Exercise> Starting at the line with "Instruction: Click the", retype every line through the end of the listing exactly as written, and nothing before it.

+---+

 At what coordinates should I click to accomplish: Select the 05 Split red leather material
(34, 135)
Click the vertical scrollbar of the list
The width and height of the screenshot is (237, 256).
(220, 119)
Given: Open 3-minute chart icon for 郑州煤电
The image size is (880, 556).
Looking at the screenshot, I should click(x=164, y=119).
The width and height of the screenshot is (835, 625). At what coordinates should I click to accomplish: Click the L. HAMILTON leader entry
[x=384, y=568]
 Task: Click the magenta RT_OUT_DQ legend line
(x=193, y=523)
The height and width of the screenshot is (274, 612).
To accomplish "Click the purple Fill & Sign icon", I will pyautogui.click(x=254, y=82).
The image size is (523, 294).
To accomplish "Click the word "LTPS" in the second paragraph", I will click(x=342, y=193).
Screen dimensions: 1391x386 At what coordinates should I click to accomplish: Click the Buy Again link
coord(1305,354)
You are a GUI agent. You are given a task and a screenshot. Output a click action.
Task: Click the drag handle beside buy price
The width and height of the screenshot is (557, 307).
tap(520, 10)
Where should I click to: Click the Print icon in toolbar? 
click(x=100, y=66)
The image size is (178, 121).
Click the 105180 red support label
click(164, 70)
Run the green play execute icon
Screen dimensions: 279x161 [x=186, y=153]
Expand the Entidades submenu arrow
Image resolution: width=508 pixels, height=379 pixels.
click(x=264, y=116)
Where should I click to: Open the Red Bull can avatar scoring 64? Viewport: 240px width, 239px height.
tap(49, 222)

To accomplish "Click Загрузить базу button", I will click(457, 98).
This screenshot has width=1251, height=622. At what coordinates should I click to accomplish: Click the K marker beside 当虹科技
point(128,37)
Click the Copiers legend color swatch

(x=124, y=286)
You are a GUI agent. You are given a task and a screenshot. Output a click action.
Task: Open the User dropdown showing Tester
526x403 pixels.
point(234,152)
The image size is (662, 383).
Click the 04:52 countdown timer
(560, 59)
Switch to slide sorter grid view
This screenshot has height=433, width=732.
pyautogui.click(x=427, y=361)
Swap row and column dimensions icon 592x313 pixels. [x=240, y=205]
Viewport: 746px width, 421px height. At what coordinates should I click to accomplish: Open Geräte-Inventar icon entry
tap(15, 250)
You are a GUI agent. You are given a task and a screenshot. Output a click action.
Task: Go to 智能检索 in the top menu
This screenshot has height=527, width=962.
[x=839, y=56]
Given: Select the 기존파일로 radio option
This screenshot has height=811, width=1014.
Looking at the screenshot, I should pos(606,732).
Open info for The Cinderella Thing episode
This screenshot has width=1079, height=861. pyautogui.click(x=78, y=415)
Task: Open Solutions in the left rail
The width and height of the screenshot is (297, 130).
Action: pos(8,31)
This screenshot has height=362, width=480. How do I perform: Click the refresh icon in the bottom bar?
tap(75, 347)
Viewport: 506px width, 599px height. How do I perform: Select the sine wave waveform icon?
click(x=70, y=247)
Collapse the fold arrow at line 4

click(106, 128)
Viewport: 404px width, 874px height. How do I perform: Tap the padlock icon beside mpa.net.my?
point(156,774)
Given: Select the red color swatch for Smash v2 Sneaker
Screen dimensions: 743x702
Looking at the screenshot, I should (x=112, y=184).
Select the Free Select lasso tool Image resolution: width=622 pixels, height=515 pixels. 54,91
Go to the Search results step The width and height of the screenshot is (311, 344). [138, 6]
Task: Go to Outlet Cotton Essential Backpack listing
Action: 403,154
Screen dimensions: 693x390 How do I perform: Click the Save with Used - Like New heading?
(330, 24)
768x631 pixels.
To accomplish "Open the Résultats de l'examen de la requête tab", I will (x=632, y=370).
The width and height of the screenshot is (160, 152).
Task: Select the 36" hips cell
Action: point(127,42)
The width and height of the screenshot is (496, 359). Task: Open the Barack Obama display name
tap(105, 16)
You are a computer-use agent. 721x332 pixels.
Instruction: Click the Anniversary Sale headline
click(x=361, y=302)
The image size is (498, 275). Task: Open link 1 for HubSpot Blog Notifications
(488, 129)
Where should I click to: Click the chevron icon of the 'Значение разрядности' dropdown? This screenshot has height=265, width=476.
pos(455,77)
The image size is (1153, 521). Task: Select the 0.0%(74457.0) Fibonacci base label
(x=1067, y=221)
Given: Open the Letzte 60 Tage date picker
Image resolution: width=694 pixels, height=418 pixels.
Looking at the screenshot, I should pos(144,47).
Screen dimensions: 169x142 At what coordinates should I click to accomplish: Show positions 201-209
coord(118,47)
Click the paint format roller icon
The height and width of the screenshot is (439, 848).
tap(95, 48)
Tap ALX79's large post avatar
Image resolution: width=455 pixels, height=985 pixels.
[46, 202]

+---+

Answer to this task>
Instruction: Click the Anniversary Sale headline
click(x=361, y=302)
The image size is (498, 275). Task: Open link 1 for HubSpot Blog Notifications
(488, 129)
Where should I click to: Click the chevron icon of the 'Значение разрядности' dropdown? This screenshot has height=265, width=476.
pos(455,77)
The image size is (1153, 521). Task: Select the 0.0%(74457.0) Fibonacci base label
(x=1067, y=221)
Given: Open the Letzte 60 Tage date picker
Image resolution: width=694 pixels, height=418 pixels.
Looking at the screenshot, I should pos(144,47).
Screen dimensions: 169x142 At what coordinates should I click to accomplish: Show positions 201-209
coord(118,47)
Click the paint format roller icon
The height and width of the screenshot is (439, 848).
tap(95, 48)
Tap ALX79's large post avatar
Image resolution: width=455 pixels, height=985 pixels.
[46, 202]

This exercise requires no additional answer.